## Your instructions
Every record, down to the last line, must be given again exactly.

Stored data

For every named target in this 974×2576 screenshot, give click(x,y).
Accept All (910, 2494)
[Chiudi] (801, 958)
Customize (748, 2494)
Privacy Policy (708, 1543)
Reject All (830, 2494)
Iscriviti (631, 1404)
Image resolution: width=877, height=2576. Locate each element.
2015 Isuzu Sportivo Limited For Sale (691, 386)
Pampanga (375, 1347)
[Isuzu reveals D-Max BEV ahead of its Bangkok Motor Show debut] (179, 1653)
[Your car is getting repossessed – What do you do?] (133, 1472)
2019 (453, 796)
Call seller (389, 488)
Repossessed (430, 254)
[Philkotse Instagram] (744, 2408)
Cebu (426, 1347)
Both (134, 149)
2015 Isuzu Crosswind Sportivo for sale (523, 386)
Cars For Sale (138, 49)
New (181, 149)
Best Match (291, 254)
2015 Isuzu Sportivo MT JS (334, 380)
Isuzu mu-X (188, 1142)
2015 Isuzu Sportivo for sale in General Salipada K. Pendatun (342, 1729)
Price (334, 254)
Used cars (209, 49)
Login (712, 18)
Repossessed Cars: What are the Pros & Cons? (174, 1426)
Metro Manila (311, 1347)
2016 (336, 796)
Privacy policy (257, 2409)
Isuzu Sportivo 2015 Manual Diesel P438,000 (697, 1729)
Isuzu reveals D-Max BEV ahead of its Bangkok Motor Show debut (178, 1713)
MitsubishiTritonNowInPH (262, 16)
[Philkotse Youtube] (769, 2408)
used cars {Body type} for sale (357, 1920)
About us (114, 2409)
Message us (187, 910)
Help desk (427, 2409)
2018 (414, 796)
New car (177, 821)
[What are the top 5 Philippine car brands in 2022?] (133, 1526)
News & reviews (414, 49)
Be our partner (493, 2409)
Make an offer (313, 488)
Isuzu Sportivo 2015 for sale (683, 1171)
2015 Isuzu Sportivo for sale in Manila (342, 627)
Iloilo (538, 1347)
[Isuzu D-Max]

## Written answer
For every named target in this 974×2576 screenshot, give click(x,y).
Accept All (910, 2494)
[Chiudi] (801, 958)
Customize (748, 2494)
Privacy Policy (708, 1543)
Reject All (830, 2494)
Iscriviti (631, 1404)
Image resolution: width=877, height=2576. Locate each element.
2015 Isuzu Sportivo Limited For Sale (691, 386)
Pampanga (375, 1347)
[Isuzu reveals D-Max BEV ahead of its Bangkok Motor Show debut] (179, 1653)
[Your car is getting repossessed – What do you do?] (133, 1472)
2019 (453, 796)
Call seller (389, 488)
Repossessed (430, 254)
[Philkotse Instagram] (744, 2408)
Cebu (426, 1347)
Both (134, 149)
2015 Isuzu Crosswind Sportivo for sale (523, 386)
Cars For Sale (138, 49)
New (181, 149)
Best Match (291, 254)
2015 Isuzu Sportivo MT JS (334, 380)
Isuzu mu-X (188, 1142)
2015 Isuzu Sportivo for sale in General Salipada K. Pendatun (342, 1729)
Price (334, 254)
Used cars (209, 49)
Login (712, 18)
Repossessed Cars: What are the Pros & Cons? (174, 1426)
Metro Manila (311, 1347)
2016 (336, 796)
Privacy policy (257, 2409)
Isuzu Sportivo 2015 Manual Diesel P438,000 (697, 1729)
Isuzu reveals D-Max BEV ahead of its Bangkok Motor Show debut (178, 1713)
MitsubishiTritonNowInPH (262, 16)
[Philkotse Youtube] (769, 2408)
used cars {Body type} for sale (357, 1920)
About us (114, 2409)
Message us (187, 910)
Help desk (427, 2409)
2018 (414, 796)
New car (177, 821)
[What are the top 5 Philippine car brands in 2022?] (133, 1526)
News & reviews (414, 49)
Be our partner (493, 2409)
Make an offer (313, 488)
Isuzu Sportivo 2015 for sale (683, 1171)
2015 Isuzu Sportivo for sale in Manila (342, 627)
Iloilo (538, 1347)
[Isuzu D-Max]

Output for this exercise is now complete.